We hadn’t even planned to enter the real estate market yet. But it was the tail end of the housing bubble, and the price for a half-acre-plus property in the beautiful little town of Edmonds, a short jaunt north of Seattle, was amazingly within our budget. We put in a bid and got the call saying the house was ours that same night. Within weeks we were leaving our respective little starters behind and moving into our enchanted forest.

Flash forward to early February 2006. A gale hit the region, carrying an average peak gust of 46.8 mph, with a high of 52 mph in our vicinity. Sleeping in the basement that night, I woke to an ominous thud, and later, a crashing clatter. Waking to find three trees down and our large chimney cap on our front steps was nothing compared to looking through the skylight just as another huge tree plummeted toward our bedroom. It missed the house by mere feet and crashed into our north fence, splintering not only the fence but a nice Western red cedar in its path. The trees that fell were shallow-rooted Western hemlocks that, we were to learn, were infected by Heterobasidion annosum, a basidiomycete fungus that rotted the trunks from the inside.

 

 

The wind gods were not finished with us that year. In December came the infamous Hanukkah Eve windstorm. Hurricane-force winds ripped up trees, downed power lines, and caused 14 deaths in the greater Seattle area. Peak gusts averaged 55.2 mph and topped 66 mph in our neighborhood. We lost power 27 hours (nothing compared to five days for some) and three more trees.

The following December brought another windstorm, which took out our south fence, which made me think that the wind gods had a thing for symmetry.

Since then we’ve “weathered” a few more windstorms (and more damage to one fence), but nothing like that cyclone of destruction between 2006 and 2007.

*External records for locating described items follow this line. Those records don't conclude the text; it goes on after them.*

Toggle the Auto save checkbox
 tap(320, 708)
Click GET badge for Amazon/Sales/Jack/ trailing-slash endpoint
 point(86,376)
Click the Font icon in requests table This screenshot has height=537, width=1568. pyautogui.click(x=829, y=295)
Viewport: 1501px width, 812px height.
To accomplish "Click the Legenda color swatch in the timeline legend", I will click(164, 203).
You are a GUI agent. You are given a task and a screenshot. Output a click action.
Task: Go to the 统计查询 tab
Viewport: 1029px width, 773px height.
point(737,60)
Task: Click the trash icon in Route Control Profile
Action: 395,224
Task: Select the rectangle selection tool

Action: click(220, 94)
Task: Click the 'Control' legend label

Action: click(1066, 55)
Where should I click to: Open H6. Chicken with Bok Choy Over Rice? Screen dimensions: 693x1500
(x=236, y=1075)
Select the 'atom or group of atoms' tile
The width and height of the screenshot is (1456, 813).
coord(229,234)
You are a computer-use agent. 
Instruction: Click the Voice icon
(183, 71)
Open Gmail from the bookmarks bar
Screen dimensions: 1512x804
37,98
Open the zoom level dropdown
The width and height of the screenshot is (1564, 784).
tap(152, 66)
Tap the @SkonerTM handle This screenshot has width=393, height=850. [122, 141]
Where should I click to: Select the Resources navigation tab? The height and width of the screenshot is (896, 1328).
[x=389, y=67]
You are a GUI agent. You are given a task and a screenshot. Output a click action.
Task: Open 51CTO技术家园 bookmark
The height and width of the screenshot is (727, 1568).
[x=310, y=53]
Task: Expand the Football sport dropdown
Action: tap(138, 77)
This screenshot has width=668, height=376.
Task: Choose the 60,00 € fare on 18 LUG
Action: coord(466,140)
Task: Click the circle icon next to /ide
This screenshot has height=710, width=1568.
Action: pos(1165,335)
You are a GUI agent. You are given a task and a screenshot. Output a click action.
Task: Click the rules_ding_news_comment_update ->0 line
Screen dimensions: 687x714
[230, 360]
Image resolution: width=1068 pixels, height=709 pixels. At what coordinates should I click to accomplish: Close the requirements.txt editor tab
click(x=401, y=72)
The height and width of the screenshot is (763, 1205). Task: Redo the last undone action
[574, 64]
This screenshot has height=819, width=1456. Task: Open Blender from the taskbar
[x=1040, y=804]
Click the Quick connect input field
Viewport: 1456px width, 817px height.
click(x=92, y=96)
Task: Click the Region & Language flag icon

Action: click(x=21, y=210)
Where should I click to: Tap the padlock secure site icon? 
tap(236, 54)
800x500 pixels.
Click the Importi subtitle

I began several times on a plan of restoration and repair. I never followed though. In 2008, we cut up downed trunks and stacked or gave away a hell of a lot of firewood, but the task of cleaning up what had become a backyard wasteland was just too depressing and daunting. On top of that, I had developed severe pain in my neck, shoulders, and down my left arm, which prevented me from doing anything beyond tending to my veggie garden.

 

In 2009 I had surgery to repair a burst disk and a bone spur on one of my cervical vertebrae. It took two full years before I could do heavy yard work without pain.  In the meantime, however, my funk about the loss of our forest lifted, as I realized we were witnessing habitat change in our own backyard: Our coniferous forest was no more, but what was emerging was a mixed-forest woodland. Growing quickly in the new sunlight were big leaf maples and Pacific madrones. The huckleberries and red-flowering currant were thriving, along with a gazillion weeds. Fascinated by this metamorphosis, I rediscovered my love of our backyard, and my desire to shape it into a woodland garden.

This blog is the story of that transformation.